__Brano di lettura__:
Omelia in occasione dell’apertura al culto e dedicazione della Chiesa San Massimiliano Maria Kolbe Chiesa San Massimiliano Maria Kolbe – Modica

14-09-2023

Con il cuore ricolmo di gioia e animato da forte speranza saluto tutti voi che partecipate a questa solenne celebrazione per la dedicazione della nuova Chiesa parrocchiale dedicata a San Massimiliano Maria Kolbe, grande testimone della misericordia di Dio nella stagione dell’Olocausto consumatasi nel campo di sterminio di Auschwitz, santo che ha vissuto la perfezione della carità attraverso il dono supremo della vita. «Nessuno ha un amore più grande: dare la vita per i propri amici» (Gv 15,13): e lui consegnò la propria nelle mani del nemico per salvare quella di uno sconosciuto. 

Saluto il Sindaco, la Dott.ssa Maria Monisteri e le autorità civili e militari presenti; saluto il caro parroco don Armando e tutti i sacerdoti e i diaconi che concelebrano con me; un caro e affettuoso saluto al nostro Seminario, agli ideatori, ai costruttori di questo tempio e a tutte le maestranze che qui hanno lavorato. Saluto i bambini, i giovani, gli adulti, gli anziani e quanti, in modo particolare gli ammalati e le claustrali, ci seguono via social. 

Infatti vorrei che il mio saluto giungesse forte nelle vostre case, soprattutto dove ci sono persone che soffrono, perché anch’esse si sentano partecipi di questa nobile assemblea liturgica; fratelli e sorelle che sentano nel saluto del vescovo la carezza di Dio sulle loro sofferenze. 2 

Ringrazio Don Armando Fidone per la tenacia e per la forza con cui si è speso, in questi ultimi anni, in ogni campo e settore per l’edificazione di questo tempio, Don Paolo Alescio e Mons. Antonio Staglianò iniziatori dei lavori, i signori Giovanni Di Rosa e Giovanna Licitra che hanno donato il suolo per la costruzione della Chiesa, l’architetto Fabio Bruno, gli Uffici della Curia che hanno seguito i lavori, i collaboratori e volontari della Parrocchia, il Sindaco e le autorità civili e militari della Città di Modica per la fattiva e concreta collaborazione.

__Dati forniti__:
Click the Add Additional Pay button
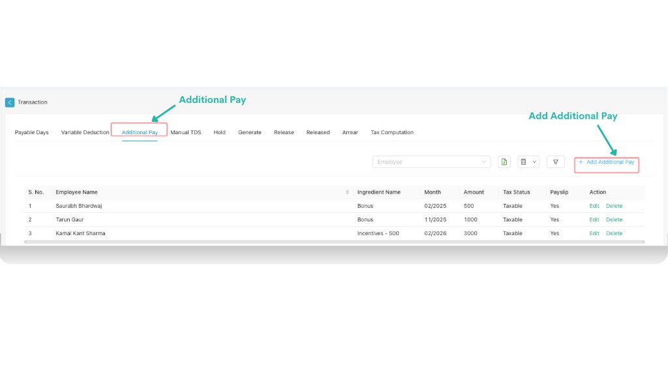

__Consegna 1__: Nell'omelia, perché il vescovo desidera che il suo saluto giunga forte nelle case? Rispondi in una o due frasi.
__Consegna 2__: Per favore, trascrivi dall'omelia tutto ciò che va da "Omelia in occasione" giù fino a "di uno sconosciuto.".

__Risposta scritta 1__: Perché le persone che soffrono si sentano partecipi di questa nobile assemblea liturgica. Così sentono nel saluto del vescovo la carezza di Dio sulle loro sofferenze.

__Risposta scritta 2__:
Omelia in occasione dell’apertura al culto e dedicazione della Chiesa San Massimiliano Maria Kolbe Chiesa San Massimiliano Maria Kolbe – Modica

14-09-2023

Con il cuore ricolmo di gioia e animato da forte speranza saluto tutti voi che partecipate a questa solenne celebrazione per la dedicazione della nuova Chiesa parrocchiale dedicata a San Massimiliano Maria Kolbe, grande testimone della misericordia di Dio nella stagione dell’Olocausto consumatasi nel campo di sterminio di Auschwitz, santo che ha vissuto la perfezione della carità attraverso il dono supremo della vita. «Nessuno ha un amore più grande: dare la vita per i propri amici» (Gv 15,13): e lui consegnò la propria nelle mani del nemico per salvare quella di uno sconosciuto.